Pro-FBO Law and Policy is short-hand for laws, government regulations, and government programs and policies that provide equal treatment for faith-based organizations—a bias neither for nor against houses of worship and other religious organizations, compared to their secular counterparts. Because religious organizations are different from secular ones, in order for there to be equal treatment, sometimes laws, regulations and programs have to be designed in ways that accommodate those differences. For example, federal civil rights law bans job discrimination on the basis of religion—but specifically permits religious organizations to consider religion in hiring and firing. Otherwise, even a church or a mosque would be forced to ignore religious beliefs when deciding whom to hire as their leaders and might have to employ fundamentally unsuitable staff. The purpose of the different treatment is not to privilege religious organizations, but rather to be fair to their distinctive identities and practices.
Pro-FBO Law and Policy
What is Pro-FBO Law and Policy?
What does it mean to be Pro-FBO Law and Policy?
Being Pro-FBO law and society means being
Pro-civil society. The United States has many policies that support the existence and flourishing of civil society organizations, both secular and religious. Consider the charitable giving incentives in our tax laws, the ease with which a wide variety of organizations can incorporate as nonprofit organizations and receive federal 501(c)(3) tax-exempt status, and the fact that, although many k-12 schools and higher education institutions are operated by government, our education laws and accreditation agencies allow for private—secular and religious—schools and colleges.
Being Pro-FBO law and society means being Pro-institutional religious freedom. The laws, regulations, and programs often include the particular accommodations that the faith-based civil society organizations need. For example, federal education law is written such that the students who attend private religious schools can participate in federally funded special education services and in the free school meals programs, without those schools being required to adopt the secular curricula and admissions practices of public schools. The faith-based initiative is a decades-long federal effort to ensure that the requirements that govern federal funding do not exclude religious organizations from being able to partner with the government to provide social services.
Being Pro-FBO law and society means being Pro-Best Practices. Faith-based organizations, themselves, have a role to play so that laws, regulations, and government programs are fair to themselves and to other faith-based organizations, too. They need to ensure that their own practices are appropriate, signaling that they are, indeed, religious organizations. And they need to show, where their practices and policies deviate from the general requirements of the law, that their alternative ways are necessitated by their religious convictions and are not harmful.

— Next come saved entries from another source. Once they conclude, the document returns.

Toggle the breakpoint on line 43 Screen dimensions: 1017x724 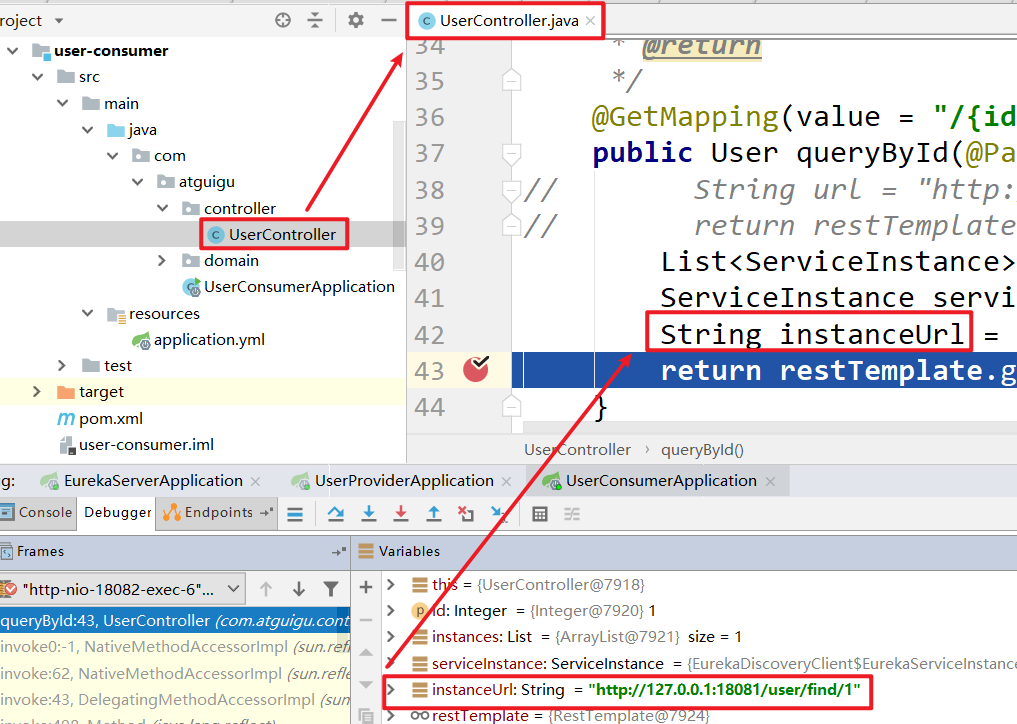476,370
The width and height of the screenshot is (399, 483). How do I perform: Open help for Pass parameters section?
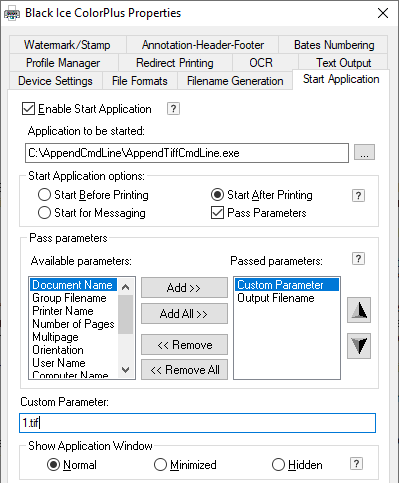(358, 259)
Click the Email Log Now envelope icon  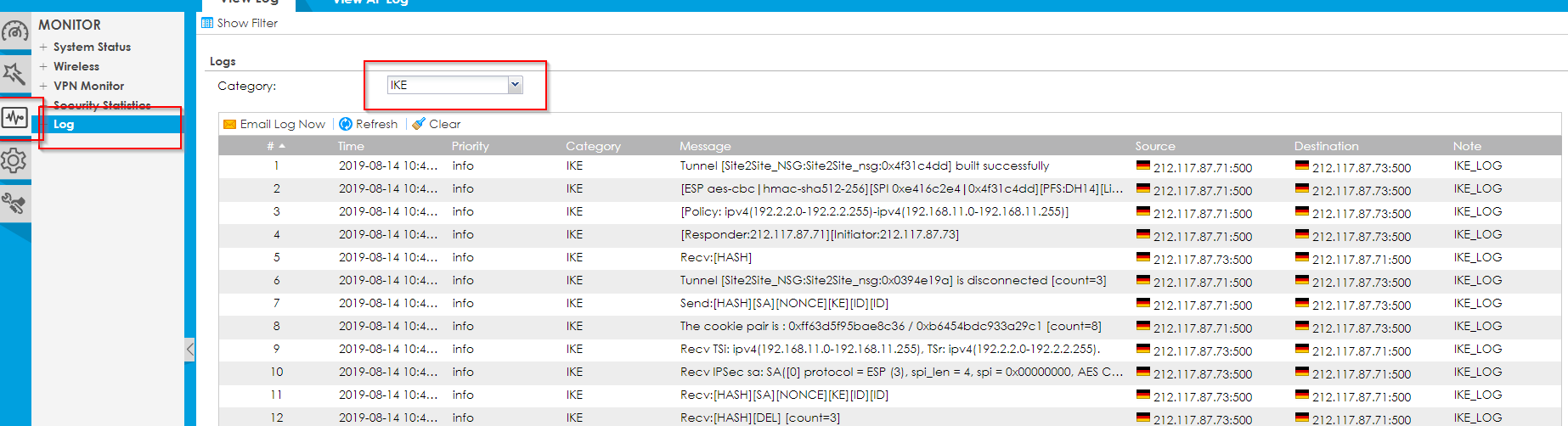click(229, 124)
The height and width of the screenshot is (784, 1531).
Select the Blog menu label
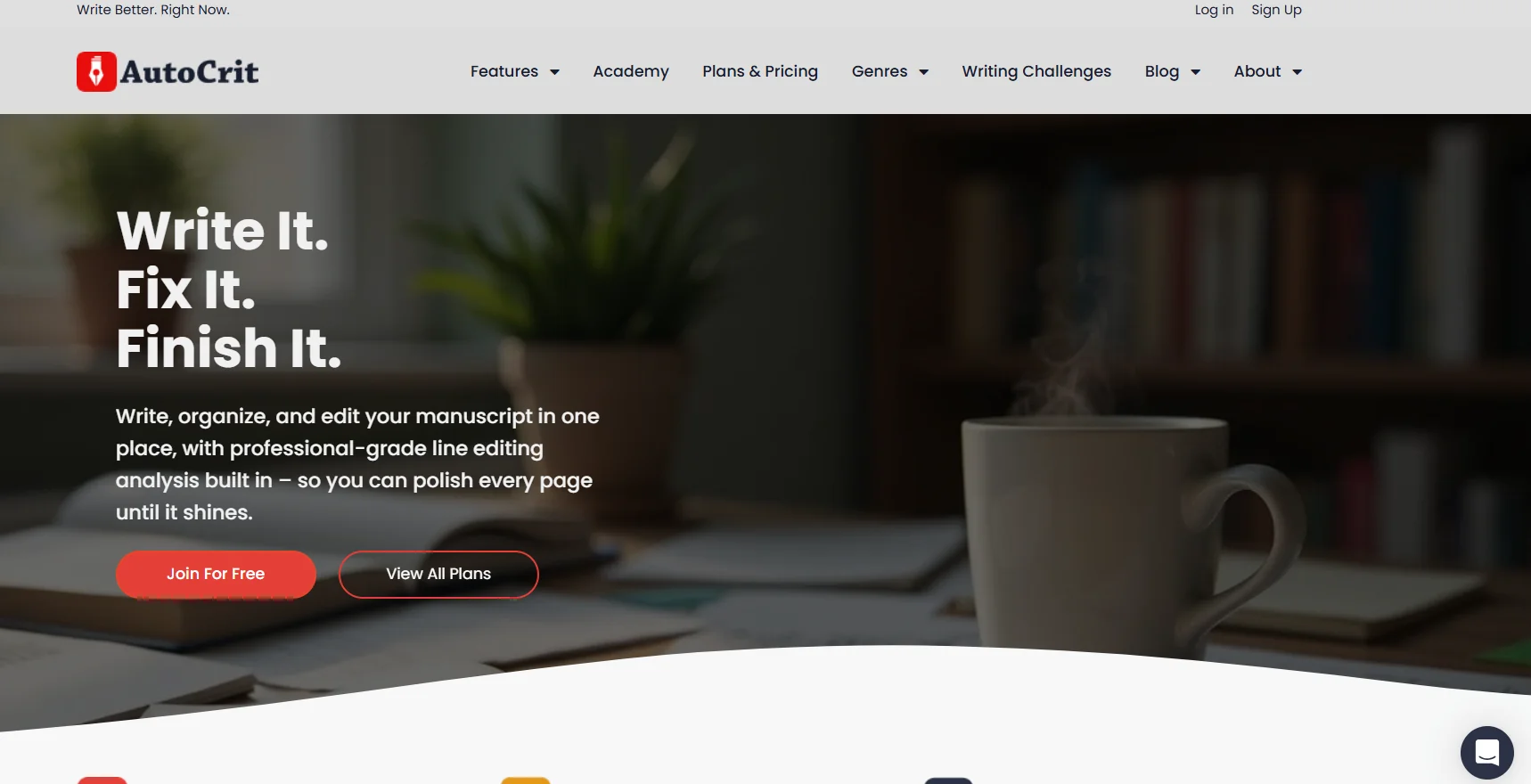click(x=1162, y=71)
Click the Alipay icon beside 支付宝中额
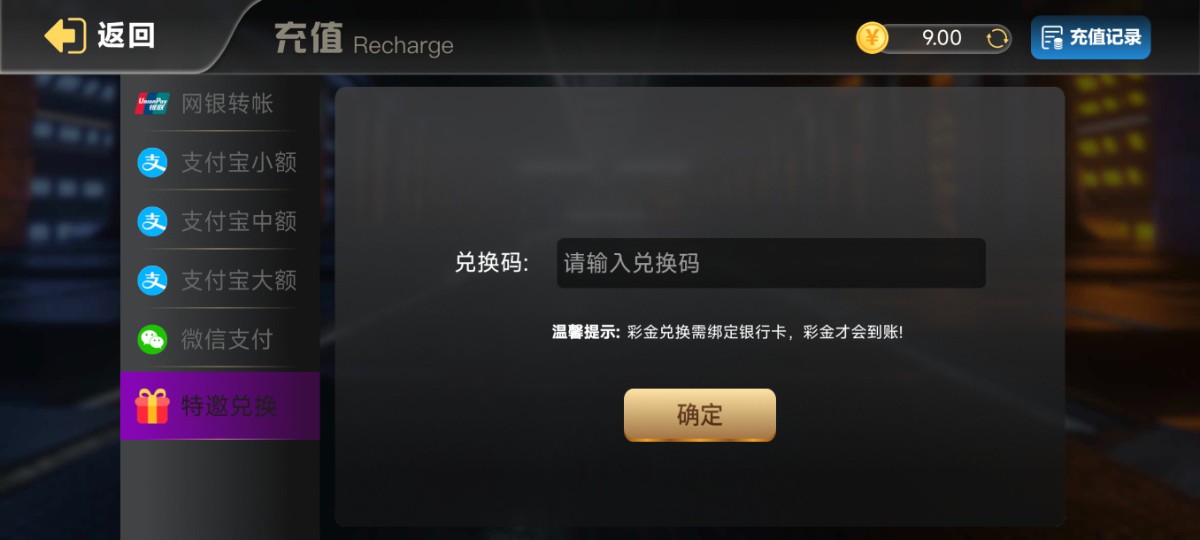Viewport: 1200px width, 540px height. [x=152, y=221]
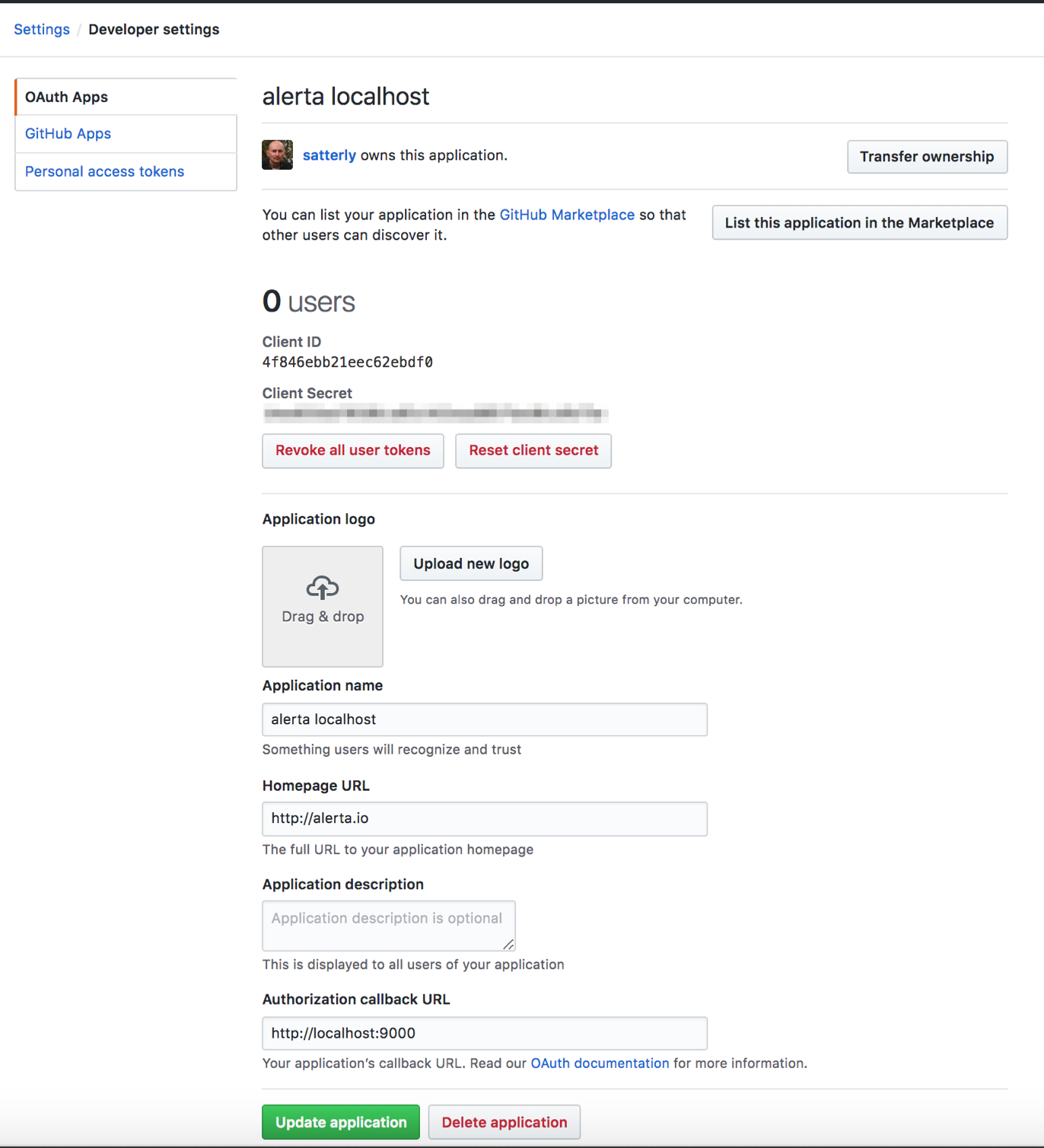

What are some of the challenges faced by faith-based organizations that can be addressed by Pro-FBO law and policy?
Lack of awareness. Faith-based organizations are facing growing opposition. But sometimes legislators and civil servants, not personally religious, seem simply ignorant of the special characteristics of religious organizations and thus of the accommodations they need.
In 2020, in response to the coronavirus pandemic, Congress in the CARES Act created the Paycheck Protection Program and specified that the Small Business Administration (SBA) must administer the refundable PPP loans such that not only small businesses and secular nonprofits but also religious nonprofits, even houses of worship, were eligible. An excellent goal: the pandemic was a grave economic threat not only to secular organizations but also to religious ones, and not only to faith-based child care and housing but also to synagogues and mosques. However, it turned out that the SBA’s existing regulations, designed to govern loans to small businesses, which were required to be nondiscriminatory, were not appropriate for religious organizations, which must be free to be—religious.
Overly broad nondiscrimination requirements. The drive by activists and government officials to better secure LGBTQ rights is creating new challenges for those faith-based organizations that continue to be committed to theologically and morally conservative convictions about human sexuality and marriage. Here limitations on the freedom of those organizations is often quite deliberate as officials seek to suppress views and policies they regard as simply discriminatory. Yet, just as our society has creatively worked out ways that persons, organizations, and communities committed to contrasting religious beliefs can live side by side, it should be possible to work out ways that people, organizations, and communities committed to different conceptions of human sexuality can live side by side. IRFA since the late 00s has been committed to creative federal policymaking—sometimes termed Fairness for All—that protects both LGBTQ people and the freedoms needed by faith-based service organizations to operate and serve in accordance with their deep religious convictions.
Advocacy
Faith-based organizations should consider speaking up when laws, regulations, and programs are being proposed or modified. In our democratic system, there are often opportunities to comment on proposal regulations and laws and sometimes to testify to legislative committees. And faith-based organizations should take the opportunity to introduce their good works and their religious mission to their elected representatives, helping them understand the diverse faith-based sector and its invaluable works of service.